Records from a data collection:
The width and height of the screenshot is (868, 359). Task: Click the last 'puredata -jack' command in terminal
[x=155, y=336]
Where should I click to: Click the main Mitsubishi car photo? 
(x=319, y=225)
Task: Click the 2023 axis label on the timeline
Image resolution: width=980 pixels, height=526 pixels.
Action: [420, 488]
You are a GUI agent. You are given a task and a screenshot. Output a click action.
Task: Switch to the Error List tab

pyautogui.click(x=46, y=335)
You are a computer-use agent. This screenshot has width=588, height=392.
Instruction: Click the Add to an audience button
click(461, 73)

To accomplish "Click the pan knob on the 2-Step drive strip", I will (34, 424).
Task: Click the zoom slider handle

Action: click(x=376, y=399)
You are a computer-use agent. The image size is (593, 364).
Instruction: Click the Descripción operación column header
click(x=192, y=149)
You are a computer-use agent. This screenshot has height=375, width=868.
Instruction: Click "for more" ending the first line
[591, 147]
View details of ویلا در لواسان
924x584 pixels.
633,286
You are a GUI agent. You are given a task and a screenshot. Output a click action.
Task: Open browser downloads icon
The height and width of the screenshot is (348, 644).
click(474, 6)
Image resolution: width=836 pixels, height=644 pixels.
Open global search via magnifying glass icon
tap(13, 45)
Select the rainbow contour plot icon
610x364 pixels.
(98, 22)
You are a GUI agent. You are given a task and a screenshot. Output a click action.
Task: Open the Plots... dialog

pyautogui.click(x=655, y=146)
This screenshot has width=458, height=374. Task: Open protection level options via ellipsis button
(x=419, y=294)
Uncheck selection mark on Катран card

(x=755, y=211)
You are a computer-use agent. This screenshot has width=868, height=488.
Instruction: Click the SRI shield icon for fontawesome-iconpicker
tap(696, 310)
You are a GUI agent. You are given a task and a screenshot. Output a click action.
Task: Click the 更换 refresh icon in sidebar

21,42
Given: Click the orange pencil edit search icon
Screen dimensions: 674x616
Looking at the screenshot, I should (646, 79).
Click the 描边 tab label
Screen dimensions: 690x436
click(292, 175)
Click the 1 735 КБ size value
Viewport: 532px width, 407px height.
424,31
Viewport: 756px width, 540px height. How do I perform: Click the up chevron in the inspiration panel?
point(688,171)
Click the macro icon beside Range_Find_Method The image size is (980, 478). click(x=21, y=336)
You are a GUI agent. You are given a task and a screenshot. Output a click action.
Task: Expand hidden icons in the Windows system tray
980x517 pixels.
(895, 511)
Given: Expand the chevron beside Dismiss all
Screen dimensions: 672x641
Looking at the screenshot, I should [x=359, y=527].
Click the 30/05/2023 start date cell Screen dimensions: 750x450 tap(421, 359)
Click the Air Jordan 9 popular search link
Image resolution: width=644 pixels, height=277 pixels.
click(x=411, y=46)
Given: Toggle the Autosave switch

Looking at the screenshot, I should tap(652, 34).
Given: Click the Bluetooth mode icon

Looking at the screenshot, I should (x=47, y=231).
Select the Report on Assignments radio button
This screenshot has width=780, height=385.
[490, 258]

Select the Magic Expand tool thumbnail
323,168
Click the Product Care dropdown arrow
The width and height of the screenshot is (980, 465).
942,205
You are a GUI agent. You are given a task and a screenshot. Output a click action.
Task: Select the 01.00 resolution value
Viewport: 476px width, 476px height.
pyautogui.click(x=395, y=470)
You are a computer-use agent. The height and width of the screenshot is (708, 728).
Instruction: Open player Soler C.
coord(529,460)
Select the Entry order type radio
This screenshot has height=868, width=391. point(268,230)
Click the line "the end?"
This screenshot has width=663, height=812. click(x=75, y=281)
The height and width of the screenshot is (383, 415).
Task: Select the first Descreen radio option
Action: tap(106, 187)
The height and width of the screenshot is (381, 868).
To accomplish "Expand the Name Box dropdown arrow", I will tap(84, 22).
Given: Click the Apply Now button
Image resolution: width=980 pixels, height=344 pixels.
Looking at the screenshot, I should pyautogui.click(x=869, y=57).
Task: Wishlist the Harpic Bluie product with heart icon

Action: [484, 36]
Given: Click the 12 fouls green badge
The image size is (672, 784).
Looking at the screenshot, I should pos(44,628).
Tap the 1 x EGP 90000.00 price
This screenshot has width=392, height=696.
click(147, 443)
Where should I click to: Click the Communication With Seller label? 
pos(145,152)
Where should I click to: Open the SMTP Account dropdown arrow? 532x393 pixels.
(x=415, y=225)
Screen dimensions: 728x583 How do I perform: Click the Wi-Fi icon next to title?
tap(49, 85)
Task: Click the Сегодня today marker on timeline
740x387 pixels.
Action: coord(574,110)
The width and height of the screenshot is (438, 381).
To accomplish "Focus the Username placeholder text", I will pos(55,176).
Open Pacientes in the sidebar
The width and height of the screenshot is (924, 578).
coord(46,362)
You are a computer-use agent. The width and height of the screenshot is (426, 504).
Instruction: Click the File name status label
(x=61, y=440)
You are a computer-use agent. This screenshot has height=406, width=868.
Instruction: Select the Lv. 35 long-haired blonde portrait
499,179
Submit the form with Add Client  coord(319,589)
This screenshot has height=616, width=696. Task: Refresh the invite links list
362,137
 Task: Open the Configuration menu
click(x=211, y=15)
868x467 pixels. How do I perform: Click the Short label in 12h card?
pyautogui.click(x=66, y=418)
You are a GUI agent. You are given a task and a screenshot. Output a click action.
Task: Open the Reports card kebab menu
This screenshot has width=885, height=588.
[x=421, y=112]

▸ WHAT THE TASK ASKS
In the records, which lines mention the word "timeline"? Copy those lines.

▸ RESPONSE
Task: Click the 2023 axis label on the timeline
Task: Click the Сегодня today marker on timeline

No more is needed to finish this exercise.